Too bad that the way I see it and the way she does them are two totally different things.

“You’re the only one I ever want taking me home, Rocky.”

Rocky and Adrian. Ginger and Fred. Dillon and Cadence.

Three sets of two beings. Two people that apart mean a whole lot less then when they are together. Men made better because of the love of their women. In our case, a boy that can’t imagine existing without his girl.

His world.

“Then let’s go home.”

 

Chapter Sixteen

 

Cadence

 

He’s on edge. Even someone who knows nothing about Dillon and everything he’s been through and is going through now would be able to see this is the last place he wants to be. What they won’t see is what he’s doing his best to hide but failing at because I know it all too well.

He’s scared.

It had taken some time, but over the course of a couple of days, he managed to tell me exactly what was going on with his knee and how it happened in the first place. He still couldn’t tell me how bad it was, but with just the things he did say, I’m guessing the news we get today is not going to be good.
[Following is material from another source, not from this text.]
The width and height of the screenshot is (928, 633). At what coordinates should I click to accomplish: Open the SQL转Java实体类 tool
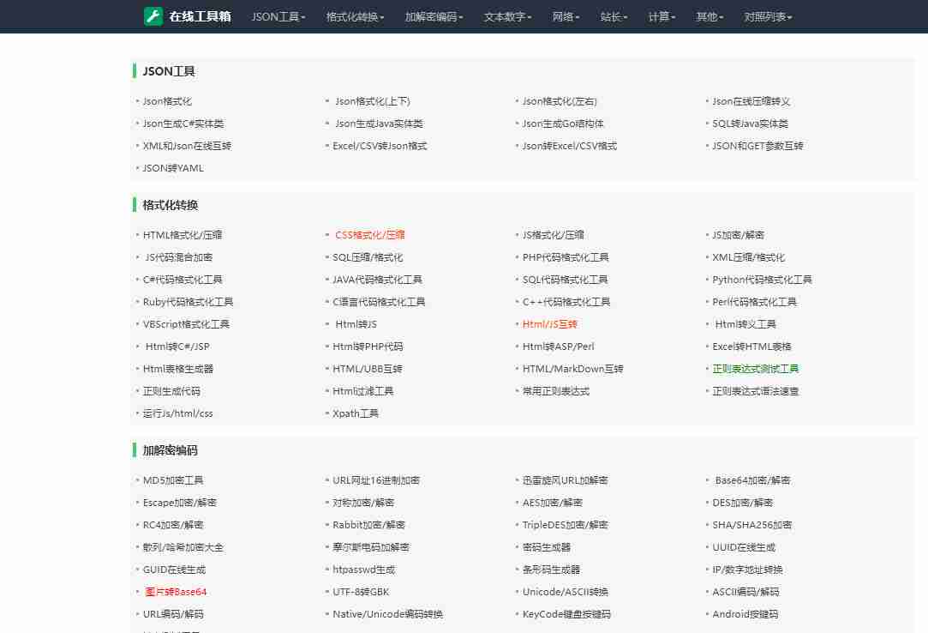(x=751, y=123)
Dillon thinks it’s a torn ACL and because I hate not understanding things, I spent half the night awake searching it up on the internet. With the articles I read, the treatments I glossed over, it was almost like I was a little kid again, starting the search to figure out how I ended up deaf. Knowing about this, being able to go into his appointment informed, it’s going to make all the difference even if he doesn’t see it that way.
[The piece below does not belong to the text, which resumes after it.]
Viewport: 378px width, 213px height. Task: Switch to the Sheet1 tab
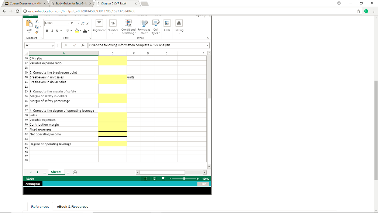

Knowledge is power and no matter what the doctor comes in and says in a few minutes, I’m going to use that knowledge I’ve picked up over the last few days and help Dillon the best way I can.

It’s not just the appointment that’s got him on edge. Even though it’s been days since it happened, I can tell the incident with his mother is still fresh in his mind. Another thing we’ve done a lot of talking about, but haven’t been able to come to an agreement on.

He wants to give up on her completely, the same way he did when he moved out, but I can’t agree. Even with all of the nasty things she’s said about me both to my face and behind my back, I still want to believe there’s a shred of the mom he had before in there somewhere.  We just need to find a way to get her out.

I’m probably wrong and he’s right when he says that I think the way I do because I care about people, but I don’t see Rebecca the same way I do Bruce. What he did to Dillon, the fights he put him through, making him go against people three times his size at times in a fight not only for monetary gain but for Dillon’s life, it was all kinds of wrong.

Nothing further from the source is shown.